[Items from a data source]
● ● ● ●
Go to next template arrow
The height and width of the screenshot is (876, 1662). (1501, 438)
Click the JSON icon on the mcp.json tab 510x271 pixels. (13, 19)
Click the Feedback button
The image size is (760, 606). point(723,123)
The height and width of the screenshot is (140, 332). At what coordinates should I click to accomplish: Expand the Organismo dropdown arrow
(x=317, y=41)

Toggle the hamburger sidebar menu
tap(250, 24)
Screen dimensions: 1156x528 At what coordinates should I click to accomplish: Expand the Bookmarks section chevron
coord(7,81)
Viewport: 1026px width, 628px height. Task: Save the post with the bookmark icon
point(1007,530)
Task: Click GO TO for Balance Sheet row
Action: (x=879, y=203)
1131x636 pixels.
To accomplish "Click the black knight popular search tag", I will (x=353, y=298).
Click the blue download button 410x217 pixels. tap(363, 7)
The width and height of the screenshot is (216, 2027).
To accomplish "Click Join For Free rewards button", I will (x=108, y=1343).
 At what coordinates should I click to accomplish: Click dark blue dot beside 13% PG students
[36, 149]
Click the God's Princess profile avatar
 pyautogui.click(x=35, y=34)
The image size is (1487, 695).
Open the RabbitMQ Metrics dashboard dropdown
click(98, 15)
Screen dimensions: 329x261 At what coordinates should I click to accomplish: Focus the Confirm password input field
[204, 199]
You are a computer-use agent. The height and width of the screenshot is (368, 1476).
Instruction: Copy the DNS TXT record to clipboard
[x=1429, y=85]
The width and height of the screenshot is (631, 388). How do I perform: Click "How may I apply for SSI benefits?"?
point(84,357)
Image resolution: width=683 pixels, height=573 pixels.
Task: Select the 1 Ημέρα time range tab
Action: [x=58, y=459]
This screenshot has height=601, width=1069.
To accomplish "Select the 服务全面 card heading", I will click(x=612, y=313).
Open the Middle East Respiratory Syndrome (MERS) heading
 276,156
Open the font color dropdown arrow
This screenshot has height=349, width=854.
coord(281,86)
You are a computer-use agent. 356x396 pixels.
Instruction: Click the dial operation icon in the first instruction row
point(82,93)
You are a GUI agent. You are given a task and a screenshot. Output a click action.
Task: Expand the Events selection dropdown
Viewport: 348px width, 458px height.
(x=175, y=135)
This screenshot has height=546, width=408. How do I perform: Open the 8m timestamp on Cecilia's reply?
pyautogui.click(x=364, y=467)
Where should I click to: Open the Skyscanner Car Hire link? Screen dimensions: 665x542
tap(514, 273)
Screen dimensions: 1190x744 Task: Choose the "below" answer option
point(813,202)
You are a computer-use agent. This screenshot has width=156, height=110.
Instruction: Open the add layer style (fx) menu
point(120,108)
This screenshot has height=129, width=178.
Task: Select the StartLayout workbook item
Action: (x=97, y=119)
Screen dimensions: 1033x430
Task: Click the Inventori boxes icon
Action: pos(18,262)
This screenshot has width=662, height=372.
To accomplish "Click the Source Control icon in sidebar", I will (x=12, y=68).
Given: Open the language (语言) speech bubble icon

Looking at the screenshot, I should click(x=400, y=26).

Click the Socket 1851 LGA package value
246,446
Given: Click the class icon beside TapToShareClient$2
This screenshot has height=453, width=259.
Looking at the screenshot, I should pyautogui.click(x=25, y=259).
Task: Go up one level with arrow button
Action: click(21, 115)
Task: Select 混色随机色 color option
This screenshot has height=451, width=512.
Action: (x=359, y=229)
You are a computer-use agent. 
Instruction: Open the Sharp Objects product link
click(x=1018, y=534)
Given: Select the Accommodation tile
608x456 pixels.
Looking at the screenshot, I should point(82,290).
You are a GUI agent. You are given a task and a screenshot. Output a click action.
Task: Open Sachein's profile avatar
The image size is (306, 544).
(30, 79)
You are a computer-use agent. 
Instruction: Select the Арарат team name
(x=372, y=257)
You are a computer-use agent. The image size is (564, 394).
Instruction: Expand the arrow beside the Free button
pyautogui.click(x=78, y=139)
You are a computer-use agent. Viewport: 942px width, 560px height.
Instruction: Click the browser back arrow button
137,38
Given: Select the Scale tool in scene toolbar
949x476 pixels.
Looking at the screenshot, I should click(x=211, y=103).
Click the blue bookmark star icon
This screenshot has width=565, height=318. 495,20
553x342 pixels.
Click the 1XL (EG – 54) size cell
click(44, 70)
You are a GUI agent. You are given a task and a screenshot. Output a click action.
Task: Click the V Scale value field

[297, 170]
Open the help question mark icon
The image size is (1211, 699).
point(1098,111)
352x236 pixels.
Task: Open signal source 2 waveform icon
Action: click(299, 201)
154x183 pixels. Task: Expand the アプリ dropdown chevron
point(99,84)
● ● ● ●
EXERCISE BRIEF: Starting with the first line of the records above, give back each line exactly until the line with "1131x636 pixels." has been given as well.

EXERCISE RESULT:
Go to next template arrow
The height and width of the screenshot is (876, 1662). (1501, 438)
Click the JSON icon on the mcp.json tab 510x271 pixels. (13, 19)
Click the Feedback button
The image size is (760, 606). point(723,123)
The height and width of the screenshot is (140, 332). At what coordinates should I click to accomplish: Expand the Organismo dropdown arrow
(x=317, y=41)

Toggle the hamburger sidebar menu
tap(250, 24)
Screen dimensions: 1156x528 At what coordinates should I click to accomplish: Expand the Bookmarks section chevron
coord(7,81)
Viewport: 1026px width, 628px height. Task: Save the post with the bookmark icon
point(1007,530)
Task: Click GO TO for Balance Sheet row
Action: (x=879, y=203)
1131x636 pixels.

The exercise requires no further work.